Obsessive-Compulsive Disorder (OCD) involves two main components: obsessions (unwanted, repetitive thoughts) and compulsions (repetitive behaviours). Remember that obsessions happen in your mind while compulsions are things you actually do.
The characteristics break down predictably: behavioural (compulsions and avoidance), emotional (anxiety, distress, guilt, often accompanied by depression), and cognitive (obsessive thoughts, but usually insight that the anxiety is excessive).
Key Distinction: Unlike many mental health conditions, people with OCD typically know their thoughts and behaviours are irrational - they just can't stop them.

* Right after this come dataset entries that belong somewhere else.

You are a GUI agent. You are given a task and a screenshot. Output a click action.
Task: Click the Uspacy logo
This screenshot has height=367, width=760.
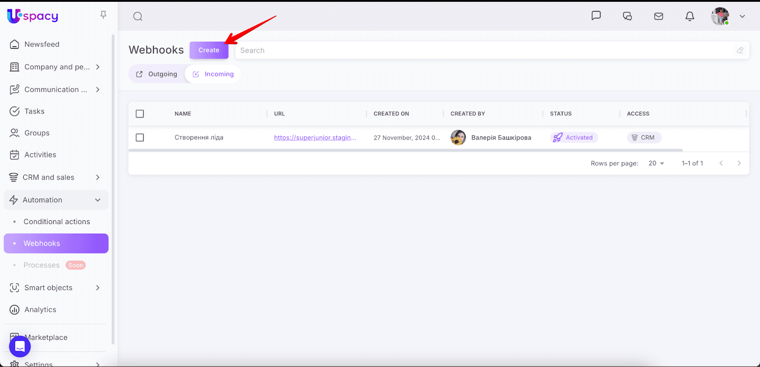(x=33, y=16)
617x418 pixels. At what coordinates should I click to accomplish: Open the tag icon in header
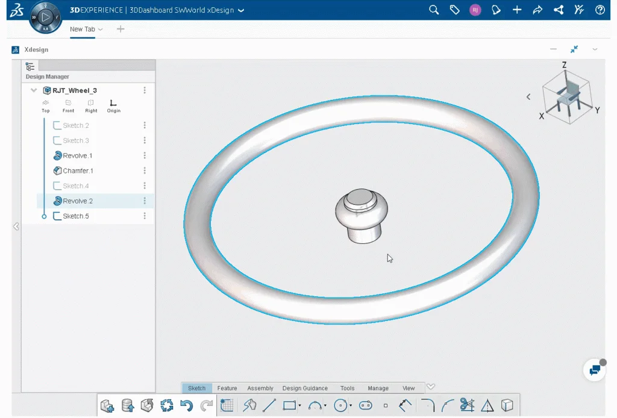[x=455, y=10]
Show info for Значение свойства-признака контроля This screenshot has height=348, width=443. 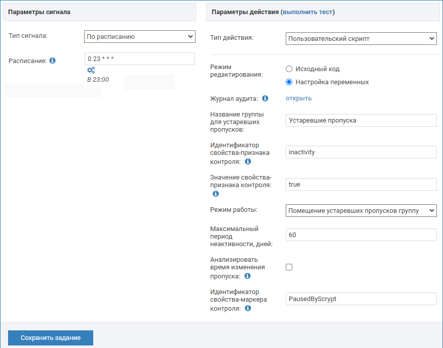tap(216, 194)
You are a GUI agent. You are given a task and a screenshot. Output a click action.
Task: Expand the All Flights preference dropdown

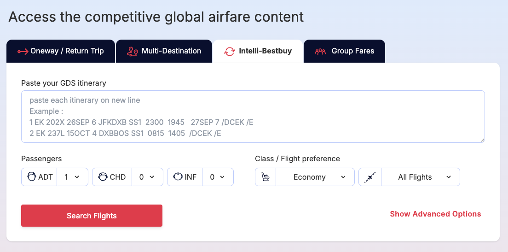coord(420,177)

Genetic explanations focus on inherited vulnerability. Two key genes are involved: the COMT gene affects dopamine regulation (higher dopamine levels are more common in OCD patients), while the SERT gene affects serotonin transport, leading to lower serotonin levels associated with OCD.
Neural explanations look at both neurotransmitters and brain structures. Serotonin deficiency is linked to OCD (which explains why antidepressants that boost serotonin help), while higher dopamine levels are associated with compulsive behaviours.
Two brain regions are crucial. The basal ganglia coordinates movement - head injuries here often cause OCD-like symptoms, and disconnecting it from the frontal cortex during surgery reduces OCD symptoms. The orbitofrontal cortex converts sensory info into thoughts and actions - PET scans show this area is overactive in OCD patients.
The research evidence is strong. Lewis found 37% of OCD patients had parents with the disorder. Twin studies show 68% concordance in identical twins versus 31% in non-identical twins, suggesting powerful genetic influence.
Research Insight: The fact that antidepressants work for OCD provides strong support for the serotonin theory - if symptoms improve when serotonin increases, low serotonin was likely part of the problem.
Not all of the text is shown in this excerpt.